E. 15 U.S.C. § 1692e Section 1692e prohibits “false, deceptive, or misleading” collection practices. 15 U.S.C. § 1692e. Rivera alleges that Gatestone violated Sections 1692e(2)(a), 1692e(10), 1692e(11), 1692e(12), 1692e(14) and 1692e(16). See ECF No. 25 at 2-4. Gatestone argues that Rivera “has f[a]iled to provide any facts or basis for his contention that Gatestone, while attempting to collect debts that it validated, somehow, and in some[ ]way” violated these provisions. ECF No. 45-1 at 9. The Court disagrees insofar as it is able to construe the purported factual basis for these claims.

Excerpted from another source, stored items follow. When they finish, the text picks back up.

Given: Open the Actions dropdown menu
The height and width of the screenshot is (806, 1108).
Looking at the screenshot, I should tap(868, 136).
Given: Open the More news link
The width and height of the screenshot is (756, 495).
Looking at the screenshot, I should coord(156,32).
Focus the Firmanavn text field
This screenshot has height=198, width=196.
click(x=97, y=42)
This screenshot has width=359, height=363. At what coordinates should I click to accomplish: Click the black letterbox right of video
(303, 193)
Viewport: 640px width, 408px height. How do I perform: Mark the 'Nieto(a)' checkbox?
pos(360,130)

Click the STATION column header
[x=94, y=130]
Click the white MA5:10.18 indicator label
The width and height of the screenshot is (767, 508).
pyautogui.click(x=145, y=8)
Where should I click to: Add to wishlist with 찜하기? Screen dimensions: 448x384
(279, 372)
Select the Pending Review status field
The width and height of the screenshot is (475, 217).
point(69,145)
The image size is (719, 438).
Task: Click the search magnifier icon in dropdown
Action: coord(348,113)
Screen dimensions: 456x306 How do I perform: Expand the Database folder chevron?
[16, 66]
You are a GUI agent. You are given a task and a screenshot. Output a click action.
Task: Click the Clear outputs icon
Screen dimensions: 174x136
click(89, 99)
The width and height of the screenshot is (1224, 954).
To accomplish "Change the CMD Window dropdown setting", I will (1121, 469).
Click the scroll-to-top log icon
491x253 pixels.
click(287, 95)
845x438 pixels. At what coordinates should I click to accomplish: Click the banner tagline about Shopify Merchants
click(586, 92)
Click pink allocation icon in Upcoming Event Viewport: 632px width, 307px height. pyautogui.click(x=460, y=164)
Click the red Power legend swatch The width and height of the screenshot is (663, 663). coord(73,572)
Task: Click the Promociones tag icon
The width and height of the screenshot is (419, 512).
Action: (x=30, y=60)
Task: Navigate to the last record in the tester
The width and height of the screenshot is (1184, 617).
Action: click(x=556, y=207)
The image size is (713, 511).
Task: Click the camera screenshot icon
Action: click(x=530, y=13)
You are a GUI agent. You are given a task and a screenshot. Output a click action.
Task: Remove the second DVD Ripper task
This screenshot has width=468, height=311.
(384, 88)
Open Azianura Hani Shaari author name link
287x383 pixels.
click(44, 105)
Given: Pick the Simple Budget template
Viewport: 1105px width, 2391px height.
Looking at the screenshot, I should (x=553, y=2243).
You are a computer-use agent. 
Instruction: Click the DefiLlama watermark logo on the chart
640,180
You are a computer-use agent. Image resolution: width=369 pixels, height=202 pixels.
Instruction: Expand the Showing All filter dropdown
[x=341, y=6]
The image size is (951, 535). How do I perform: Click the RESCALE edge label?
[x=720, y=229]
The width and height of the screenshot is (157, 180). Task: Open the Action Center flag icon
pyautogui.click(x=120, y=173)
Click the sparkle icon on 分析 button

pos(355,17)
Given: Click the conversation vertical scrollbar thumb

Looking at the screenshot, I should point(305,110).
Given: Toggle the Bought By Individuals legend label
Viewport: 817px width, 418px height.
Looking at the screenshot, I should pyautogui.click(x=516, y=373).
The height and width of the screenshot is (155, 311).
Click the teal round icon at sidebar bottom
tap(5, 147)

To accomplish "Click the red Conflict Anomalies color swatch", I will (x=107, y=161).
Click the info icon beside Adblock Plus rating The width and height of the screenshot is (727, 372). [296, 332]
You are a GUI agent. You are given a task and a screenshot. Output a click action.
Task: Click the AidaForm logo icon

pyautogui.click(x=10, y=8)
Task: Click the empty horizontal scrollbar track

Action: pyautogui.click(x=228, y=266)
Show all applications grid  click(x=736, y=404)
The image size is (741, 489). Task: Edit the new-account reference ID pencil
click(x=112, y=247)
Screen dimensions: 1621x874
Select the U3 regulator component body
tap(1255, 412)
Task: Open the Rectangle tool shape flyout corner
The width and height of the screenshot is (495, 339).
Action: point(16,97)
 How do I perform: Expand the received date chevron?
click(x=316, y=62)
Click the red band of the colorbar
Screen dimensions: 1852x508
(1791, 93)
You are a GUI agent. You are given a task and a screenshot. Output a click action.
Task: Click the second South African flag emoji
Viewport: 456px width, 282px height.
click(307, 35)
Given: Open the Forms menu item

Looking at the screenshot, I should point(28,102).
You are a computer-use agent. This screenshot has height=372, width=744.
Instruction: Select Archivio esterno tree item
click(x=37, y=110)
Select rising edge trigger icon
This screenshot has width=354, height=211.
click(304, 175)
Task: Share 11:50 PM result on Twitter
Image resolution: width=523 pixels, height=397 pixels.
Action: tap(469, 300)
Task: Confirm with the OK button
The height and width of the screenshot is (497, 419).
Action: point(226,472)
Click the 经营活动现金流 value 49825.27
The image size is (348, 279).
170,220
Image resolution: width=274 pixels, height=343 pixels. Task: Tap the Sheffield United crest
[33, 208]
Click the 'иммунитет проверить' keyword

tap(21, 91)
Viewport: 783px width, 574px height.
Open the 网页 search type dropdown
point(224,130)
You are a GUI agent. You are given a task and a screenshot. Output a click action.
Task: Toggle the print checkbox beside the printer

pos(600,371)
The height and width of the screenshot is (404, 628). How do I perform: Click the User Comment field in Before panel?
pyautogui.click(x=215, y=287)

17 The claims nevertheless fail, as the record contains no evidence to support them or they are otherwise legally deficient. First, Rivera alleges that Gatestone has violated Section 1692e(2)(a). That provision bars “the false representation of the character, amount, or legal status of any debt.” 15 U.S.C. §
1692e(2)(A). Rivera alleges that Gatestone “claims there is an alleged debt owed but the amount is represented in the positive leading me to believe I am receiving a check.” ECF No. 25 at 2. In support of his allegation, Rivera cites “EXHIBIT A,” id., but the complaint contains no such exhibit. If Rivera is citing Gatestone’s debt collection notice, ECF No. 1-1 at 1, or the American Express statements Gatestone sent to Rivera to validate the debt, ECF No. 25 at 12-14, those documents plainly show that money is owed and do not support any inference that could lead Rivera to believe he is “receiving a check.” See, e.g., ECF No. 1-1 at 1 (“Total amount of the debt now: $1,555.86.”). There is no evidence for Rivera’s claim under Section 1692e(2)(a). Second, Rivera alleges that Gatestone violated Section 1692e(10)—which bars the use of “false representation or deceptive means to collect or attempt to collect any debt,” 15 U.S.C.
§ 1692e(10)—because “[t]here is no lawful debt where an obligation to pay is required there for GATESTONE using the mail to send letters that state I can pay money to AMERICAN EXPRESS but in fact it is to GATESTONE.” ECF No. 25 at 3. This allegation is difficult to follow. If Rivera is contending—as it appears he is—that Gatestone’s communications were deceptive insofar as they indicated that Rivera could submit payment to American Express, rather than Gatestone, such a position is entirely unsupported and is, in fact, wholly refuted by the record. See ECF No. 1-1 at 1 (Gatestone’s debt collection notice, stating that Rivera should “make [his] check payable to Gatestone & Co”).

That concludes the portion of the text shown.